Bonne lecture à toutes et tous !

1.) Quoi que c'est ?
Jouer des parties de Jeu de Rôle aux éditions Lapin Marteau avec du @Brand et plein d'autres personnes dedans.

2.) Vous en avez entendu parler où pour la première fois ?
Probablement ici, même si ce guide avait bénéficié d’une large publicité ailleurs (JDR MAG, CB, Di6DENT, FIX etc.)
3.) Achat compulsif, impulsif ou réfléchi ?
Compulsif : le but était évidemment de constituer une série complète de cette collection du Lapin Marteau (commencée avec Mener des Parties de Jeu de Rôle, mais pas encore lu pour celui-ci).
4.) Vous pensiez trouver quoi ?
Un livre pour améliorer sincèrement mes façons de jouer, par rapport aux tables et jeux où je suis actuellement purement joueur. Donc sur mes attentes et la façon dont je m’étais projeté par rapport à ce livre, plutôt des conseils sur son roleplay et comment camper son personnage, ainsi que les interactions pendant les parties avec les PJ et les PNJ. Pour reprendre les termes de @Vorghyrn , une sorte de manuel de l’Actor’s Studio appliqué au JDR, notamment inspiré par les Actual Plays, et plutôt destiné à un public déjà expérimenté.
Accessoirement, j’étais aussi curieux intellectuellement de la réussite de l’exercice car comme le livre le dit lui-même, on trouve certes profusion de sources pour accompagner les MJ, mais celles-ci sont bien plus éparses ou sommaires quand il s’agit de focaliser sur les joueurs.
5.) Vous avez trouvé quoi ?
Pratiquement pas ceci, première cause du malentendu entre ce livre et moi... Sur de nombreux aspects, j’ai lu un livre où le titre Préparer des Parties de Jeu de Rôle aurait été plus approprié que Jouer des Parties de Jeu de Rôle, puisque de nombreux éléments comme le Contrat Social ou le comportement autour de la table reviennent, de façon parfois répétitives malgré la diversité des articles.

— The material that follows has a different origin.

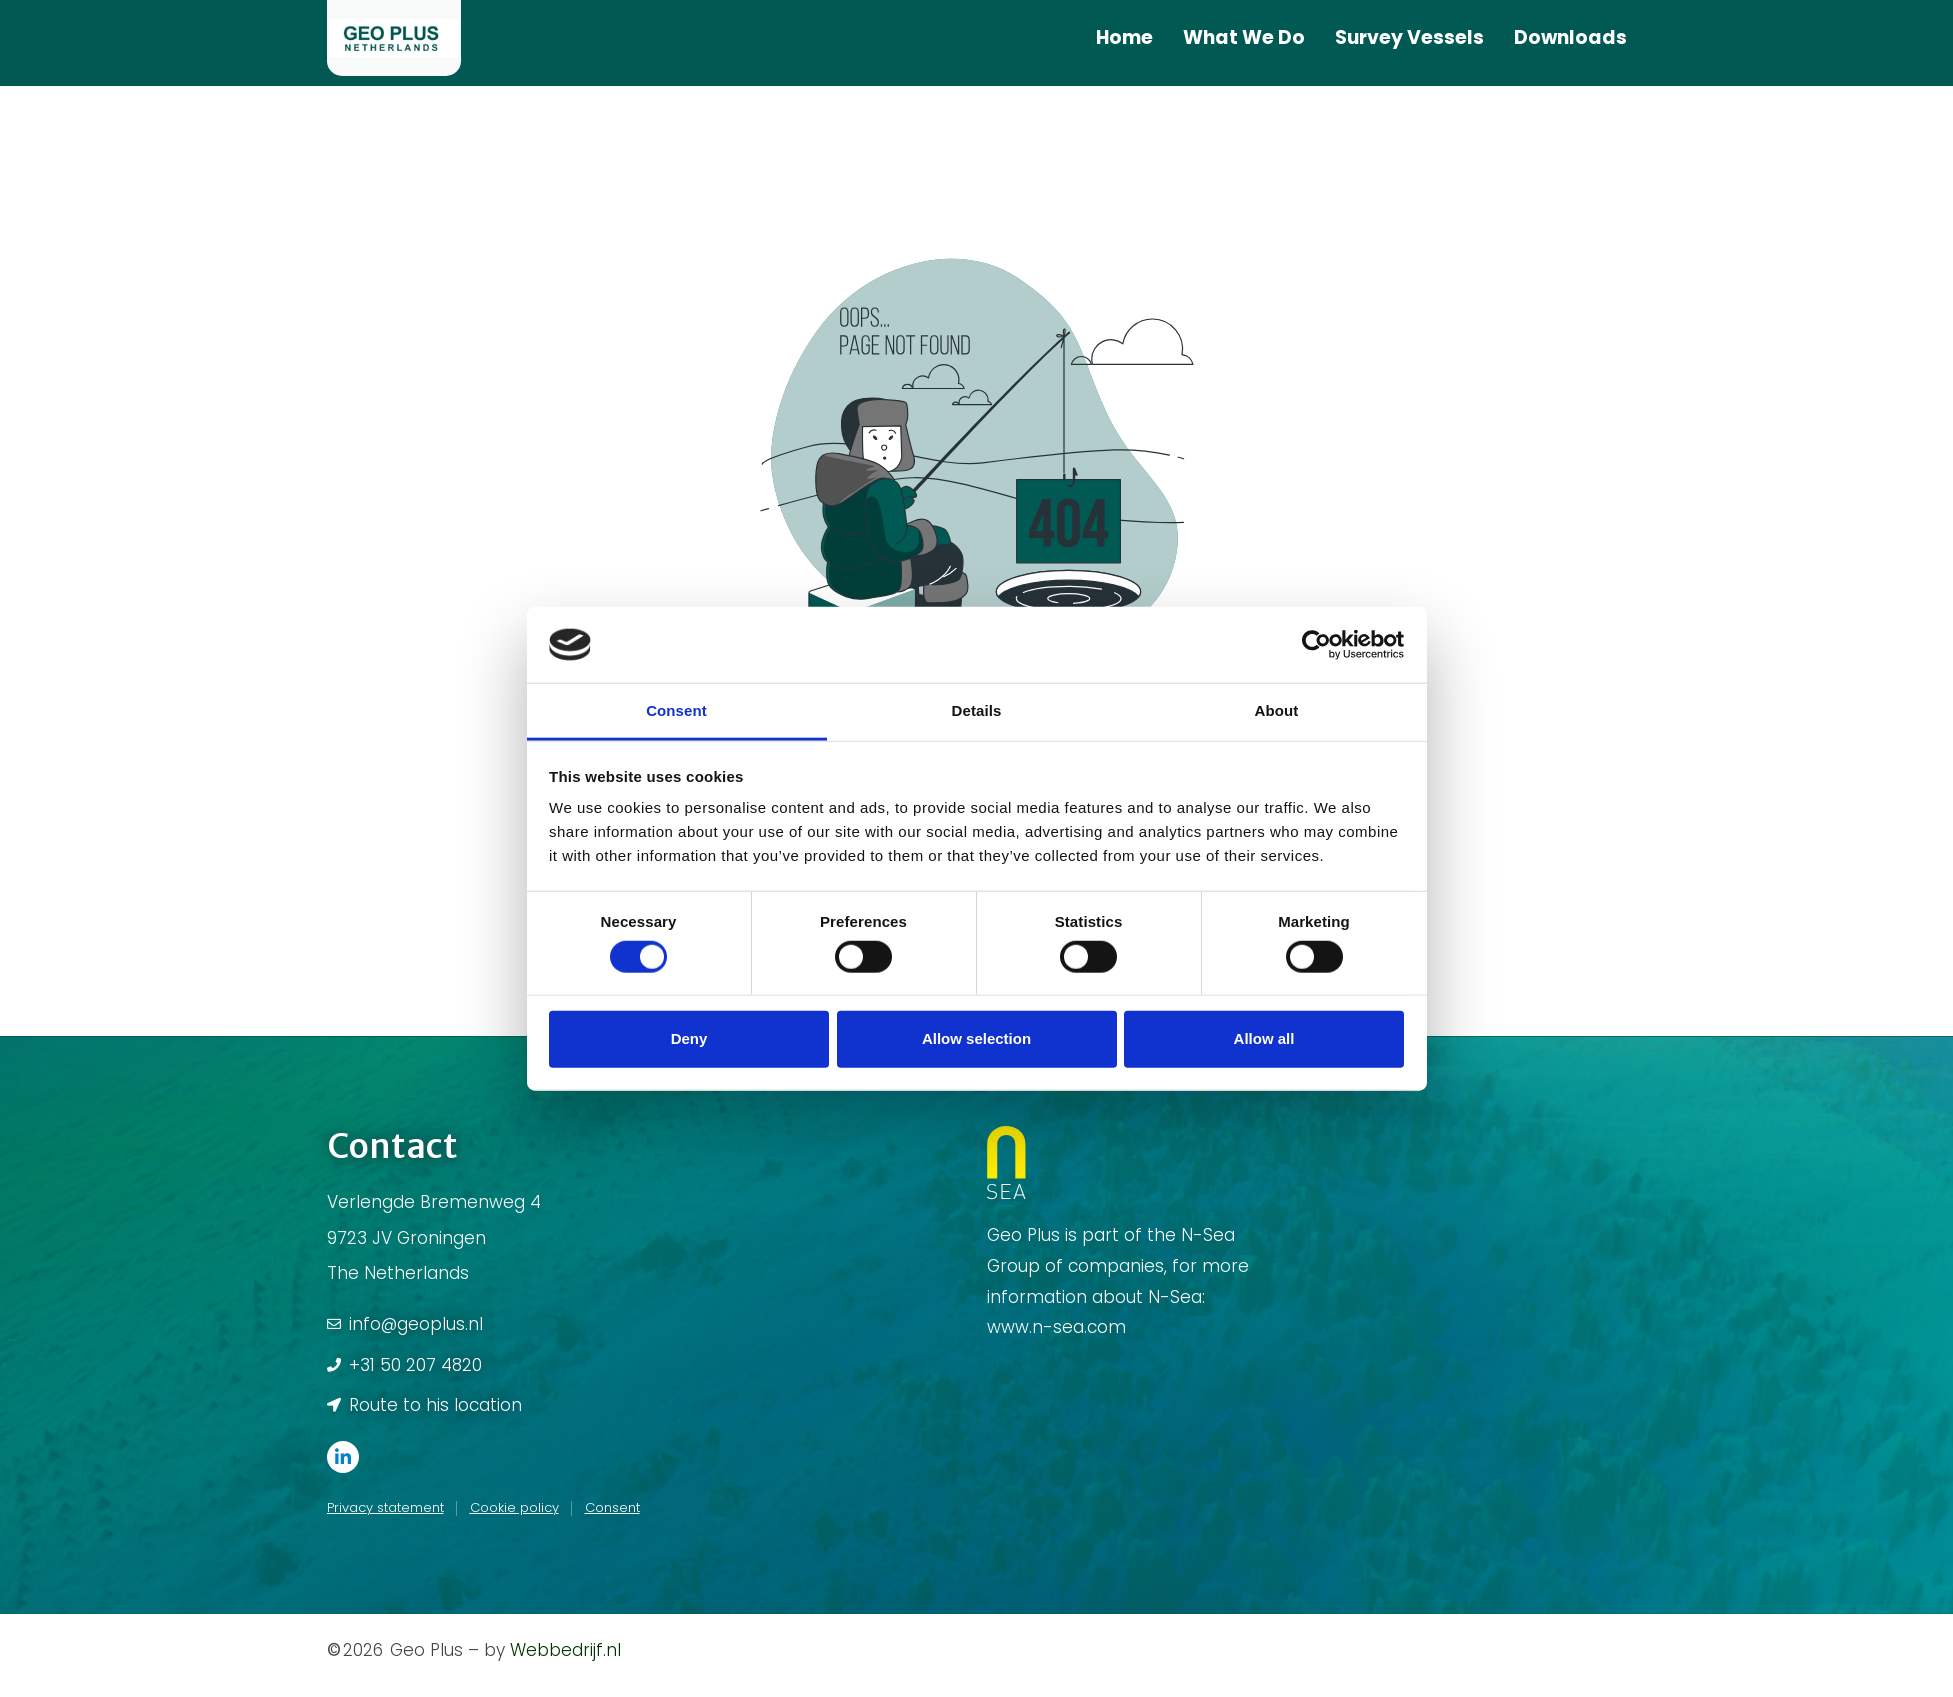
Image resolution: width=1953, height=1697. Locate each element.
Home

Avant d’aller dans le détail de ce constat sévère, j’ai pris le temps de lire attentivement les critiques, notamment de @Nébal @Vorghyrn @batronoban, afin de les recroiser puisque mon avis est bien plus négatif, et que vous pourrez donc reconsulter avec intérêt :
• https://www.le-thiase.fr/theorie-rolist ... teau-2017/
• http://nebalestuncon.over-blog.com/2018 ... -role.html
• http://autrecoteecran.blogspot.com/2019 ... -role.html
• https://www.legrog.org/jeux/documentati ... de-role-fr
Comme la critique sur le Thiase, je vais aussi profiter de cette entrée en matière pour évacuer d’emblée le choix retenu du « féminin neutre ». Là encore, je vais profiter de renvoyer vers le long et bien construit argumentaire que @Brand avait produit pour développer ce choix éditorial de Lapin Martin : http://www.lapinmarteau.com/cest-lhisto ... e-joueuse/. En ce qui me concerne, je vais dire aussi diplomatiquement que Le Thiase que ce n’est pas mon goût. Sur un livre de cette épaisseur, et qui demande de se poser à plusieurs reprises par rapport au propos parfois dense, ce choix peut en effet ne pas faciliter la lecture sur comment on réagit par rapport à ce type de syntaxe.

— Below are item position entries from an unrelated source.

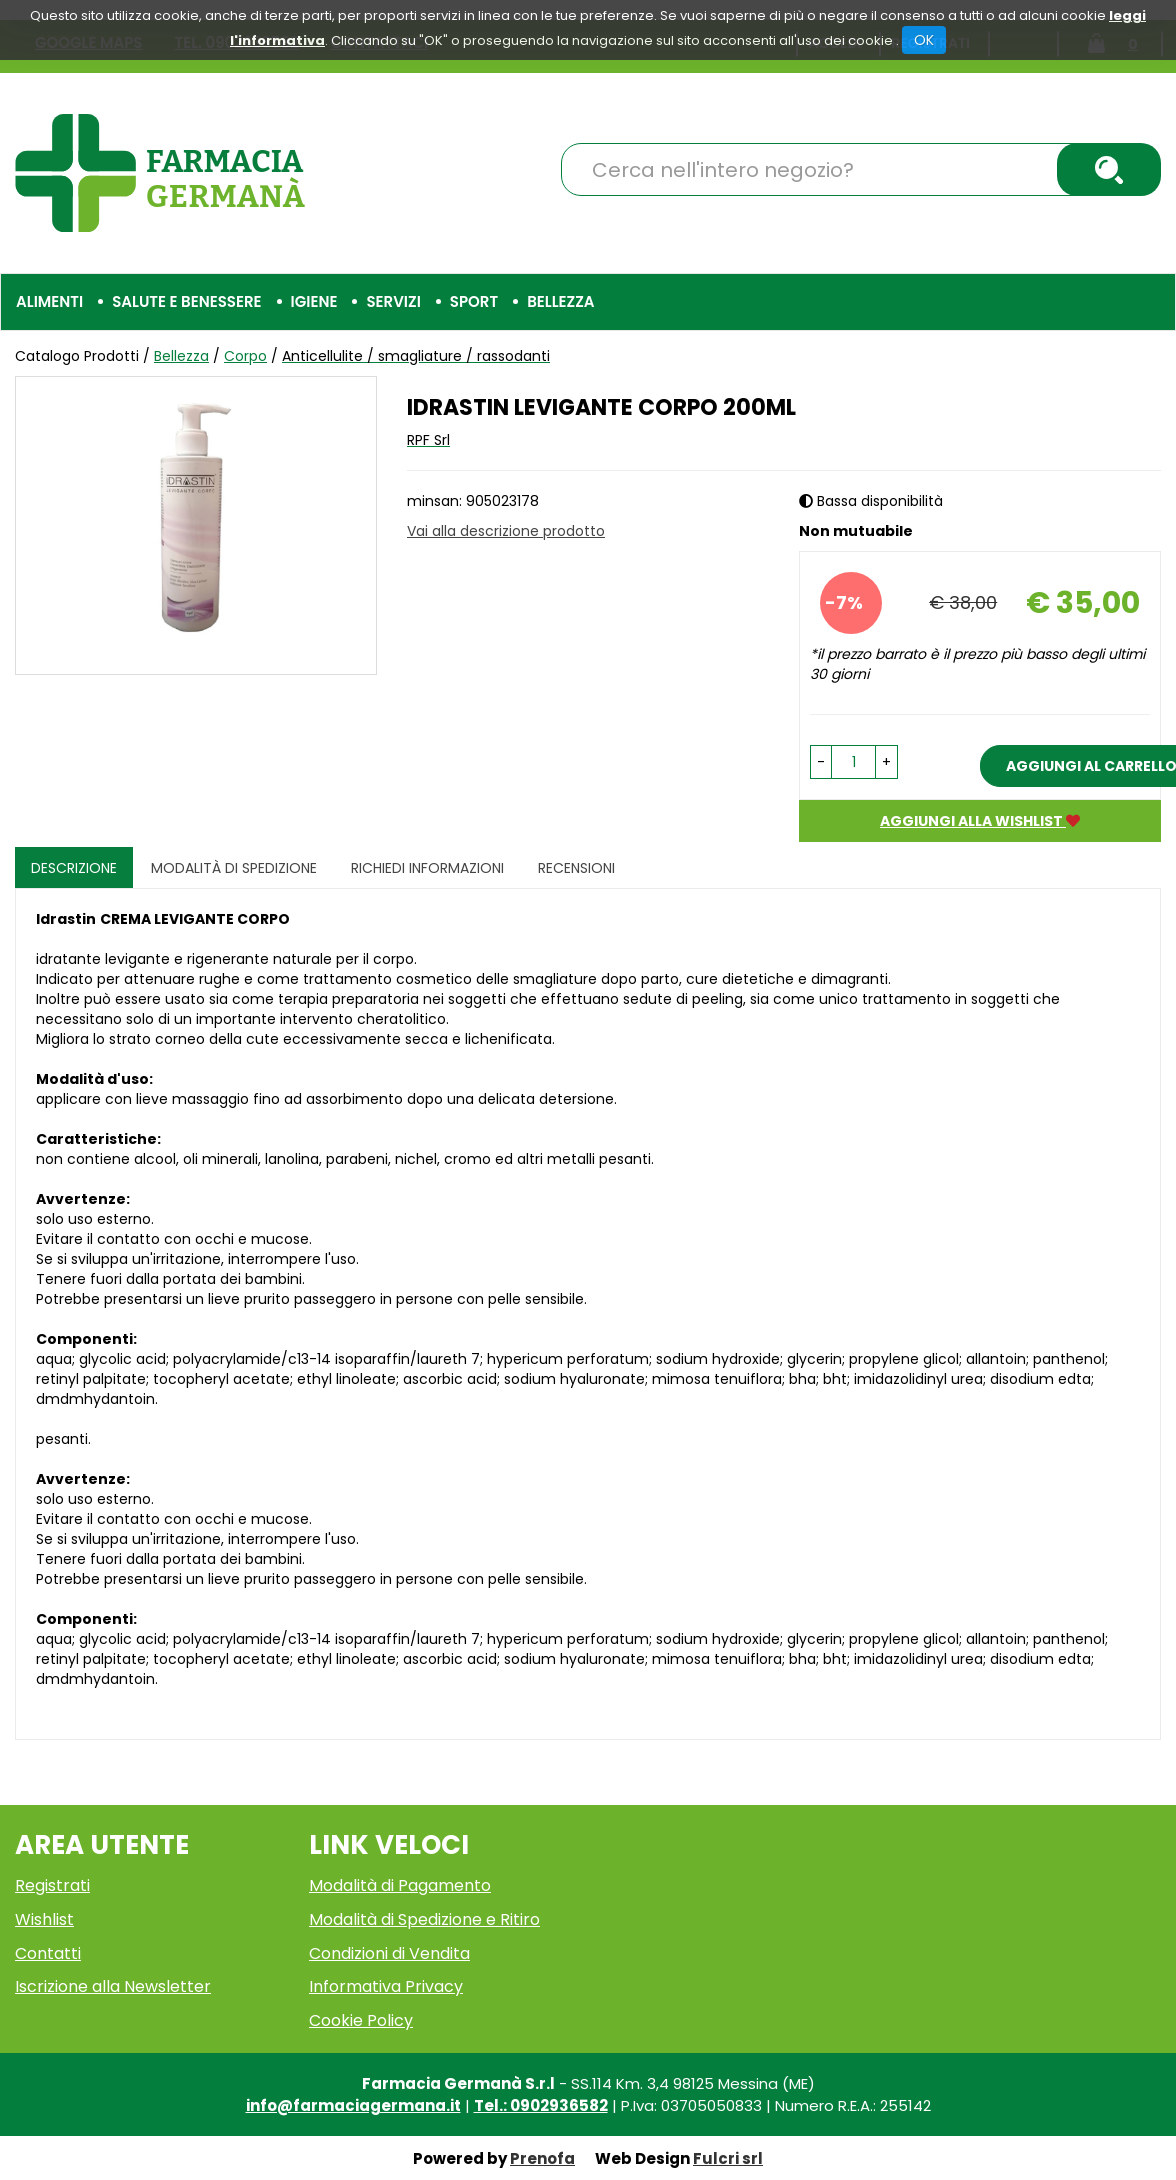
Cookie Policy (361, 2020)
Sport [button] (474, 301)
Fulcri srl (728, 2158)
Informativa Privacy (386, 1986)
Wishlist (44, 1919)
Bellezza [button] (560, 301)
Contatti (48, 1953)
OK (924, 40)
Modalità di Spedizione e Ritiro (424, 1919)
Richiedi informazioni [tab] (427, 868)
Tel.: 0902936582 (541, 2105)
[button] (821, 762)
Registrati (52, 1885)
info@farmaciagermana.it (353, 2105)
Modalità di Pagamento (400, 1885)
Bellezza (181, 356)
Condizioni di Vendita (389, 1953)
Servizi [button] (393, 301)
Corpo (245, 356)
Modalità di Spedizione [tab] (234, 868)
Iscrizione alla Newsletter (113, 1986)
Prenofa (542, 2158)
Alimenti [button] (49, 301)
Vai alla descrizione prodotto (506, 531)
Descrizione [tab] (74, 868)
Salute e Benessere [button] (186, 301)
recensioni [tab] (576, 868)
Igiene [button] (314, 301)
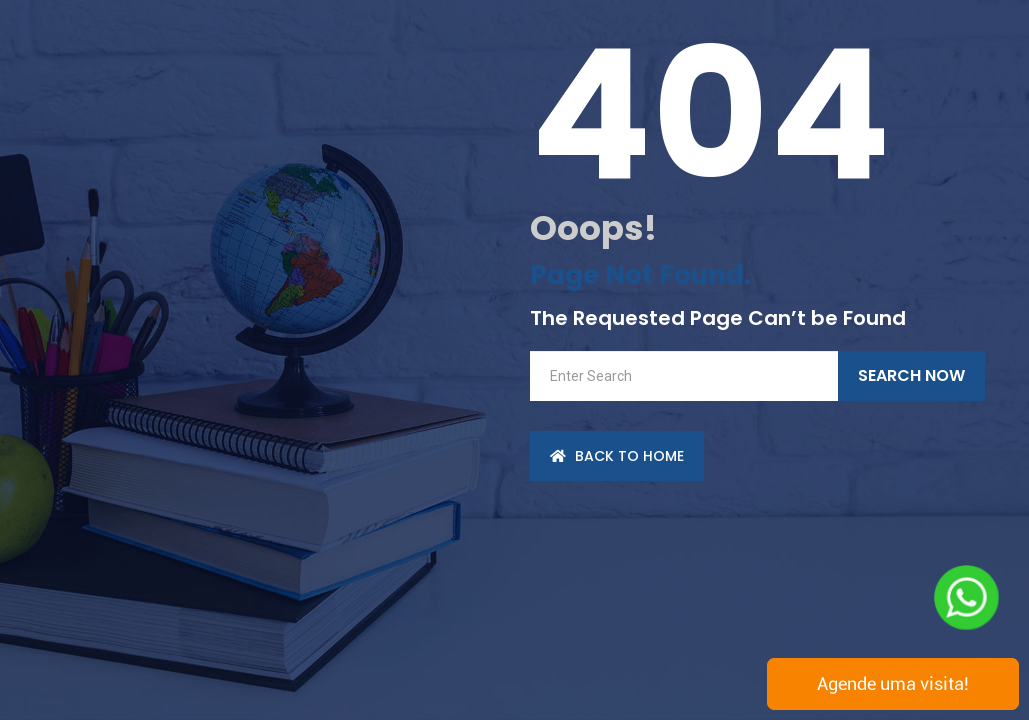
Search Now (911, 375)
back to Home (617, 456)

Puisqu’il s’agit d’une somme d’articles, procédons maintenant au cas par cas. Déjà, je me suis très moyennement retrouvé dans le découpage imposé entre Les bases et Les techniques avancées : il y a des articles et sujets dans cette 2ème partie qui m’ont semblé beaucoup moins travaillés que certains autres dans la 1ère partie… Je rejoins donc la critique de @Nébal où le plan me semble brinquebalant et n’aide pas à la cohérence de l’ouvrage, et à sa progression dedans.
Le livre débute par une interview croisée avec @Le Grümph , qui se veut drôle (cf. son titre) et qui tombe à plat : non seulement elle ne raconte rien parce qu’elle s’éparpille dans tous les sens, mais comme elle est ratée, elle a tendance à faire tomber d’emblée le livre des mains alors qu’on vient à peine de le débuter. L’exercice avec ce format, et la volonté de traiter un sujet complexe sous un angle un peu humoristique, était particulièrement casse-gueule, et cette première entrée en matière s’y casse en effet la gueule. Vu le résultat obtenu, je pense que c’était une erreur de la mettre en introduction, et qu’il eût mieux fallu la repousser en fin d’ouvrage – comme digestif plutôt qu’apéro. Passons.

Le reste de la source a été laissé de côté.